Pine Pienaar (39), BCom, BCompt (Hons), CA (SA). Pine joined Harmony in 1997 following
the acquisition of Grootvlei, where he was the financial director. Pine has approximately 14
years' experience in the financial and mining industries and is responsible for Harmony's South
African new business activities.
Fleur Plimmer (34), BA (Hons). Fleur joined Harmony in September 2002, and is responsible
for the business transformation portfolio. Prior to joining Harmony, Fleur was the Health and
Safety Coordinator for the NUM. At the NUM, Fleur was involved in drafting the Mine Health
and Safety Act. Following her service at the NUM, Fleur joined Ingwe Coal Corporation, where
she was the manager responsible for health and safety and, thereafter, corporate communication
programs. She moved into the field of executive search and was involved with the placement of
a number of senior black executives in a range of local and international businesses.

Peter Steenkamp (43), BSc (Eng), Mine Managers Certificate. Peter currently serves on the
executive committee as Business Coach. Peter joined Harmony in October 2003 following the
merger with ARMgold. Prior to joining Harmony, he was an Executive Director of ARMgold in
charge of Gold Operations. Peter has 21 years' experience in the mining industry. His career
commenced as trainee miner with the Chamber of Mines Training College and after graduating
he worked for Gold Fields Limited as a shift boss. Between 1989 and 1997, he was employed at
Vaal Reefs in various positions, including shift boss, mine overseer, technical assistant, section
manager and business unit manager. In 1998 he joined ARMgold as a business unit leader.

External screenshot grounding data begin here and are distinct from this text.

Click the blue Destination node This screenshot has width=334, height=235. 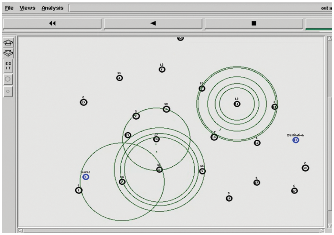pos(296,140)
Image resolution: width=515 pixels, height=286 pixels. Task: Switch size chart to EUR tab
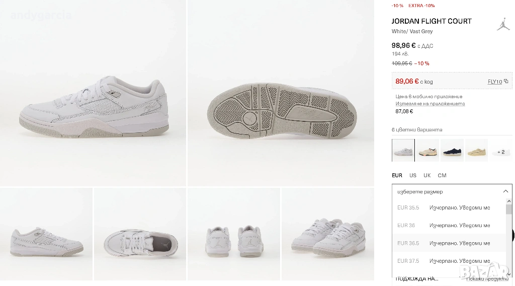(x=397, y=176)
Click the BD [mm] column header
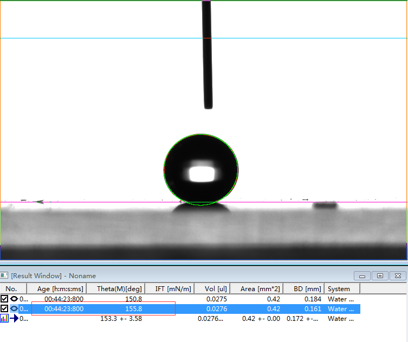 [x=304, y=289]
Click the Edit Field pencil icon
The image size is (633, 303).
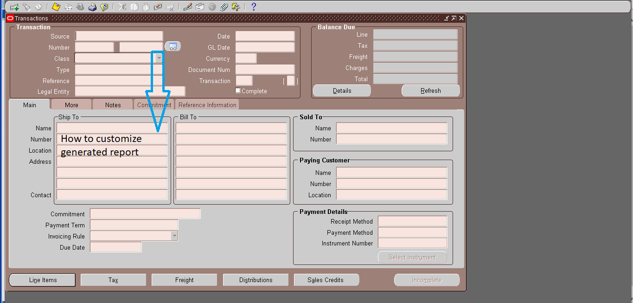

Frank Sullivan (47), MCom, BPL (Hons). Frank has approximately 22 years' experience in
human resources management in the gold mining industry. He joined Harmony in 1996 as
human resources manager and is in charge of HIV/AIDS and Health.

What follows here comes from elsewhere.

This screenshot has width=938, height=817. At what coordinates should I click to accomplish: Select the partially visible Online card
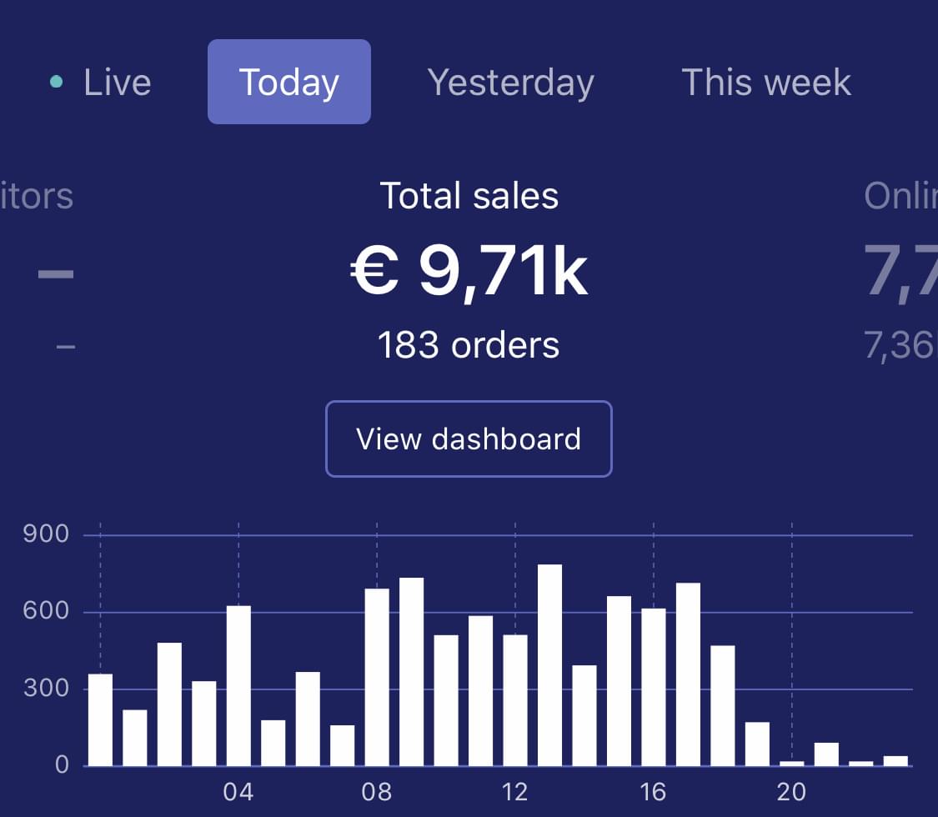(x=905, y=250)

Boetie Swanepoel (43), BCompt (Hons), CA(SA). Boetie joined Harmony in 1995 as financial
manager from Beatrix Mines. Boetie has more than 20 years' financial services experience,
mostly in the mining industry. He was appointed to the executive committee in November 2000
and is responsible for the development of Harmony's shaft financial managers and the financial
control environment.
Abre van Vuuren (43) BCom, MDP, DPLR. Abre joined Harmony in 1997 from Grootvlei,
where he was human resources manager. He was appointed to the executive committee in
November 2000 and is responsible for human resource processes and systems and remuneration.
He has approximately 20 years' experience in the mining industry.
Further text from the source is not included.